A Guide to Explaining Poppers to a Noob

A Guide to Explaining Poppers to a Noob


My first experience with poppers was at a gay friend’s house. We were all sitting around drinking and he pulled out a tiny little bottle that looked like one of those essential oils you stick into those fancy burners.

“Want to do some poppers?”

“What’s that?”

“It’s a gay sex drug. It makes your asshole loose.”

This did not particularly sell me. Aside form “muscle relaxation,” my friends swore that poppers would create a feeling of mild euphoria, or as it’s known on the street, giggliness.

I decided to take a little sniff and I felt my face go “flush with desire.” Soon we were passing around the bottle and watching YouTube videos of cats playing the piano, espousing our new favorite drug, poppers. It was like weed mixed with whippets, but way less intense, lasting only about 30 seconds per sniff.

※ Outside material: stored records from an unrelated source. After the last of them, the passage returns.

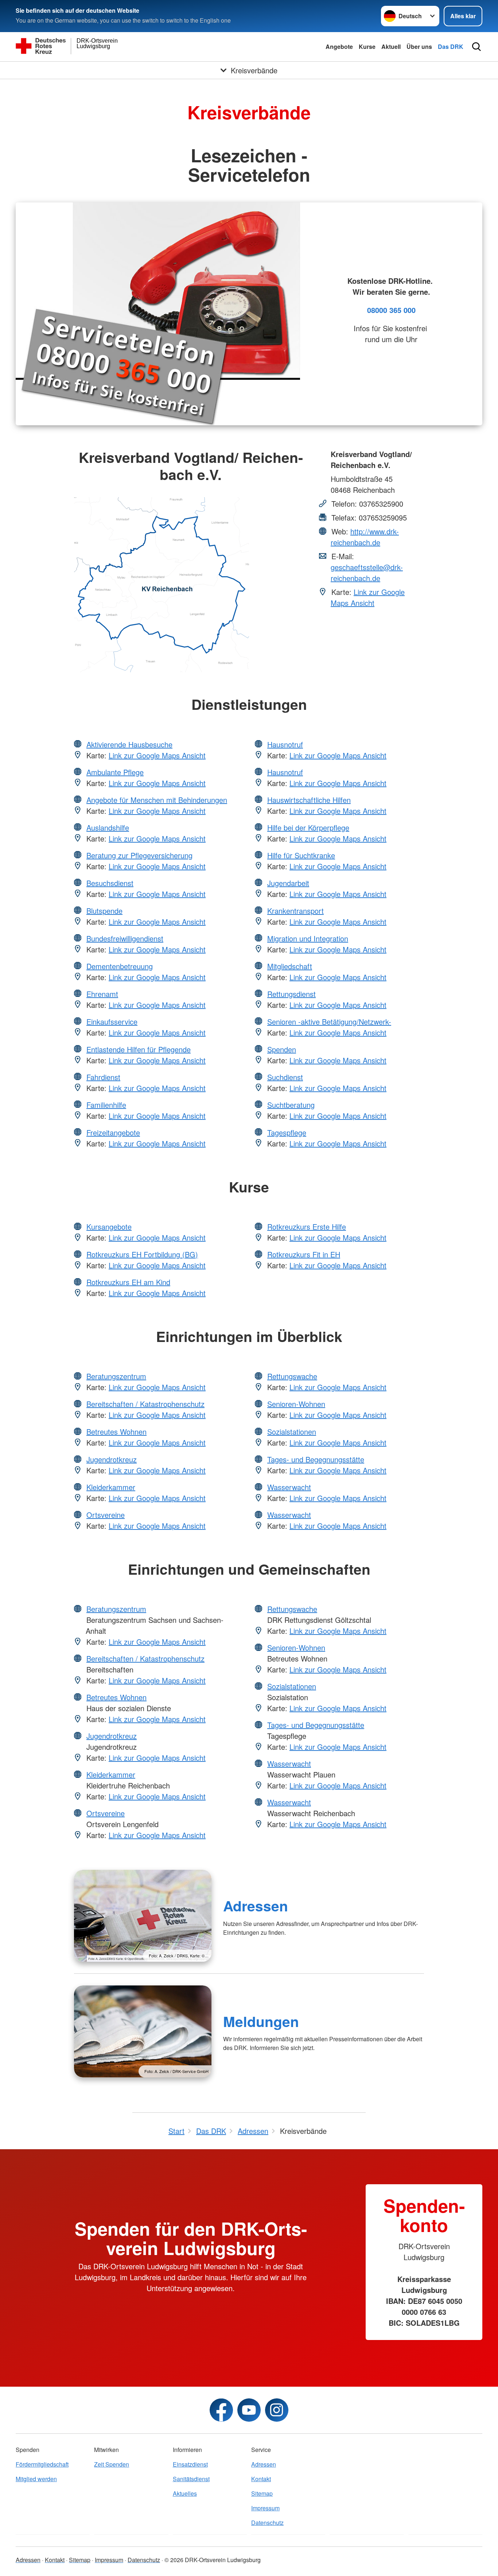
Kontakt (261, 2479)
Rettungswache (292, 1376)
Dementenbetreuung (119, 966)
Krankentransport (295, 910)
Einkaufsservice (111, 1021)
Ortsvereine (105, 1514)
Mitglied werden (36, 2479)
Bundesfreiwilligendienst (124, 938)
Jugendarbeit (288, 883)
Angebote (339, 46)
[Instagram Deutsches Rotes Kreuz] (276, 2410)
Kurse (367, 46)
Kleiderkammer (110, 1487)
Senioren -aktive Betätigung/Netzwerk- (329, 1021)
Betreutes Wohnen (116, 1431)
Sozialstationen (291, 1431)
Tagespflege (286, 1132)
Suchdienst (285, 1077)
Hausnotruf (285, 744)
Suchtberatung (291, 1104)
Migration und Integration (307, 938)
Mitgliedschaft (289, 966)
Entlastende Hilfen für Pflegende (138, 1049)
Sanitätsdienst (191, 2479)
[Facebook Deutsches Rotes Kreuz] (221, 2410)
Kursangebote (109, 1226)
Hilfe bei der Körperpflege (308, 827)
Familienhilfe (106, 1104)
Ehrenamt (102, 994)
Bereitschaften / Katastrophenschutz (145, 1404)
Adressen (255, 1905)
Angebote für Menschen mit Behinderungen (156, 799)
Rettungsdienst (291, 994)
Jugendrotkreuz (111, 1459)
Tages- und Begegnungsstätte (315, 1459)
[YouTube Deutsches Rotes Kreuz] (249, 2410)
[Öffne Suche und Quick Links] (476, 47)
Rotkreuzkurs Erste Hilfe (306, 1226)
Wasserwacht (289, 1487)
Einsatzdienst (190, 2464)
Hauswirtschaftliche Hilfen (309, 799)
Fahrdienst (103, 1077)
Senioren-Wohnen (296, 1404)
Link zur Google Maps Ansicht (368, 597)
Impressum (265, 2508)
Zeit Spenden (111, 2464)
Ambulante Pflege (115, 772)
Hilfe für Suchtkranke (301, 855)
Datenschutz (267, 2522)
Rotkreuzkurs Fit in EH (303, 1254)
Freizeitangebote (113, 1132)
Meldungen (261, 2021)
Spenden (281, 1049)
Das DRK (450, 46)
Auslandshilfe (107, 827)
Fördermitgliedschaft (42, 2464)
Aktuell (391, 46)
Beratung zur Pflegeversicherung (139, 855)
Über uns (419, 46)
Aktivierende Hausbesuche (129, 744)
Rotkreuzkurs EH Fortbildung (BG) (142, 1254)
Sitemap (262, 2493)
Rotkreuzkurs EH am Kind (128, 1282)
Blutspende (104, 910)
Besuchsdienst (109, 883)
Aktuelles (185, 2493)
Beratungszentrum (116, 1376)
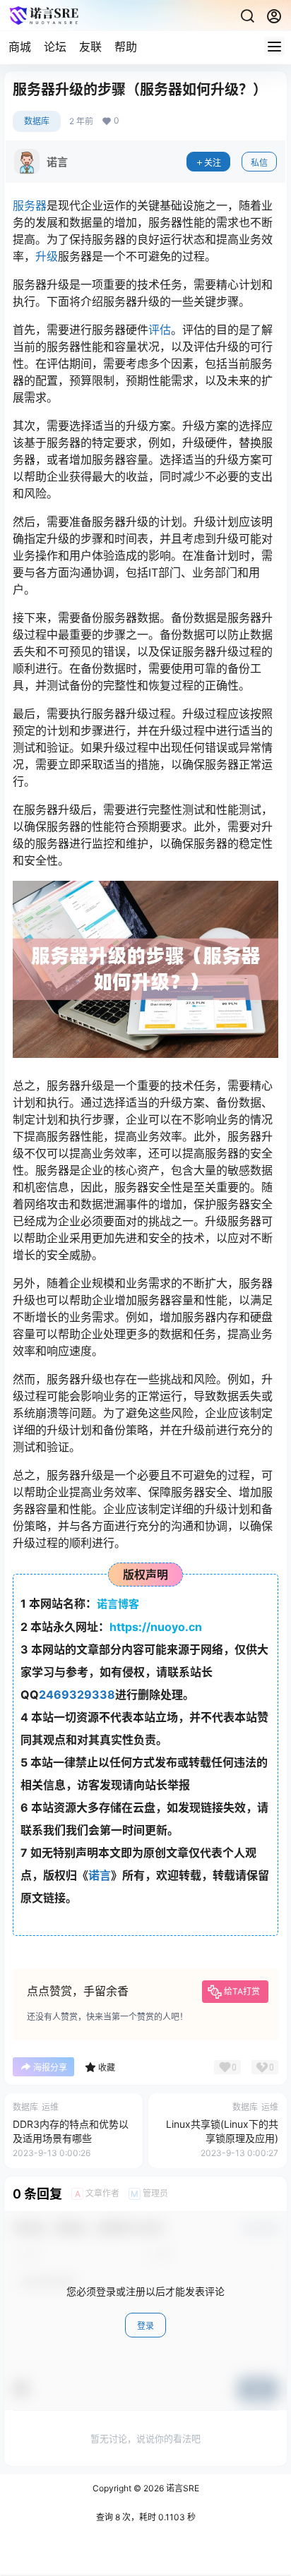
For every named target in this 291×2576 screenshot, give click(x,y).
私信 (259, 162)
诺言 (99, 1875)
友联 (90, 47)
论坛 (55, 47)
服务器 (30, 205)
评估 (159, 330)
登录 (145, 2326)
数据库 (36, 121)
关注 (212, 162)
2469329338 (77, 1694)
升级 (46, 256)
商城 (19, 47)
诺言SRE (181, 2488)
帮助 (125, 47)
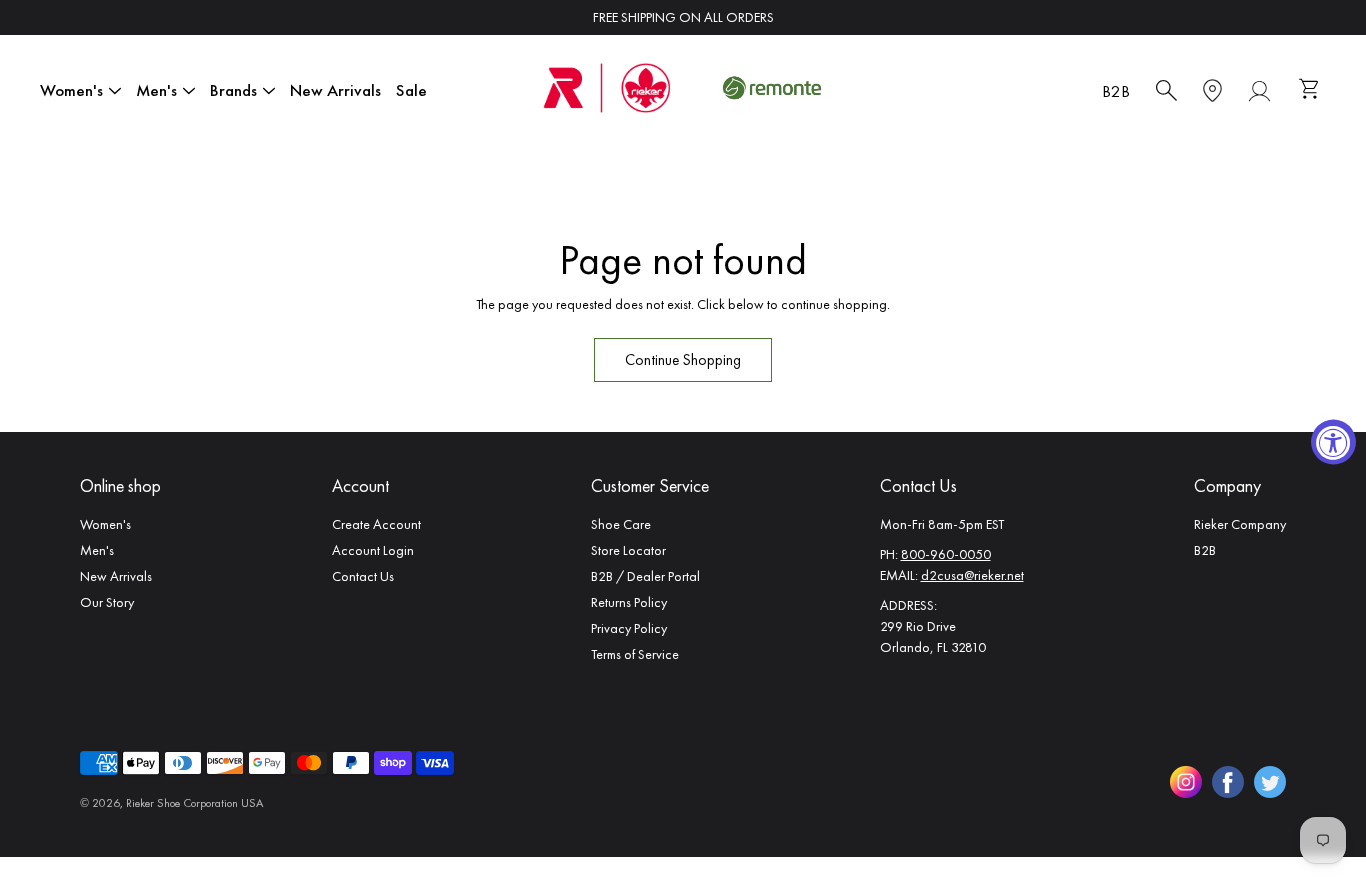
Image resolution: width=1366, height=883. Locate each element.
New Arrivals (335, 90)
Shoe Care (621, 524)
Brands (233, 90)
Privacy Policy (629, 628)
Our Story (107, 602)
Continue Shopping (683, 360)
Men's (156, 90)
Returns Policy (629, 602)
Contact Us (363, 576)
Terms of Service (635, 654)
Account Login (373, 550)
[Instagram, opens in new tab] (1186, 782)
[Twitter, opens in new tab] (1270, 782)
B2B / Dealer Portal (645, 576)
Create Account (376, 524)
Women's (71, 90)
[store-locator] (1212, 91)
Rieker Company (1240, 524)
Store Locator (628, 550)
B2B (1116, 91)
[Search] (1166, 91)
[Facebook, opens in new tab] (1228, 782)
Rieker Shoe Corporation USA (194, 803)
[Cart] (1311, 91)
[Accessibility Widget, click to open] (1333, 441)
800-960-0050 (946, 554)
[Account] (1259, 91)
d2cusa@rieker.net (972, 575)
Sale (411, 90)
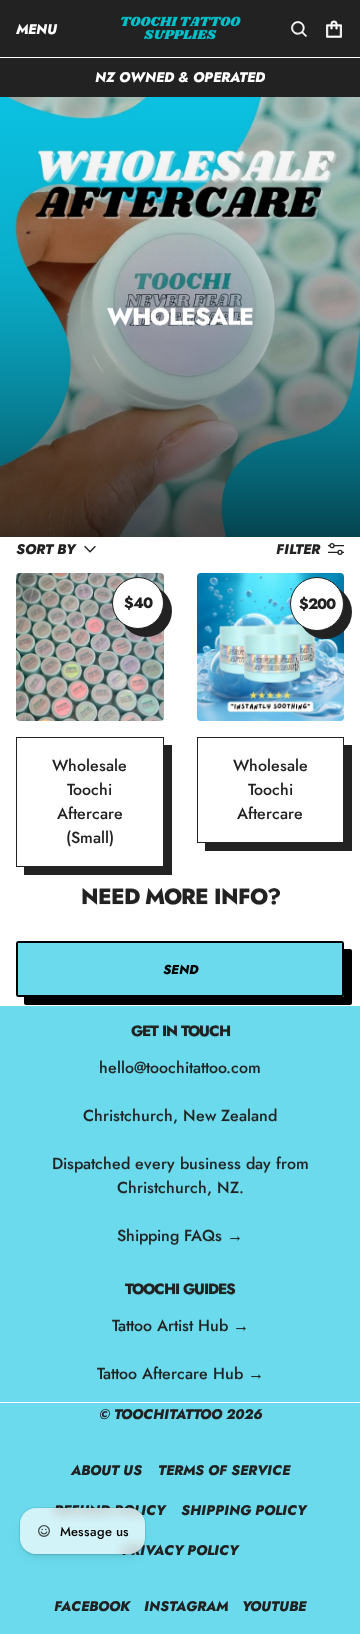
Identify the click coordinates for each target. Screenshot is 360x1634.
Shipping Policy (243, 1510)
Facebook (92, 1606)
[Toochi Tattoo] (180, 28)
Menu (36, 29)
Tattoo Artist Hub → (180, 1325)
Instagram (186, 1606)
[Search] (299, 29)
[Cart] (334, 29)
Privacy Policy (180, 1550)
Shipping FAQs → (180, 1235)
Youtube (274, 1606)
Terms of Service (224, 1470)
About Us (106, 1470)
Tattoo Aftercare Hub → (180, 1373)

I did not notice any troubling, ahem, asshole effects.

The problem with poppers, everyone soon realizes, is they make you stupid for days. That’s what you get for suffocating your brain over and over for two hours, thinking you’re mildly enjoying something along the lines of Pottery Barn eucalyptus oil. Names become impossible to remember, your writing goes to pot, and you get mild headaches over and over.

Nonetheless, you will eventually end up in another social scenario where someone brings up poppers, and you have to explain what they are. To tell the truth, you’d have to say:

1. They’re a gay sex drug.
2. They make your asshole lose.
3. They make YouTube funnier.
4. They make you stupid and headachey.

This is not a functional formula for peer pressuring someone to try a new drug. It’s worth examining these points one by one, depending on your friend group.

Saying poppers is a gay sex drug probably makes them fall on the “enticing” side of the spectrum. “Ooh! That sounds hot and experimental.” Point number two instantly cancels this out. I recommend saying it “relaxes you,” and if they ask about the butt thing, say “It’s never been a problem for me.” Throw number 3 in there as a kicker and just leave out number 4, unless you want to be totally conscientious. (Let’s be friends, nice person.)

I hope this guide helped you broach the complicated subject of poppers. The Tangential, uh, doesn’t condone using them or anything.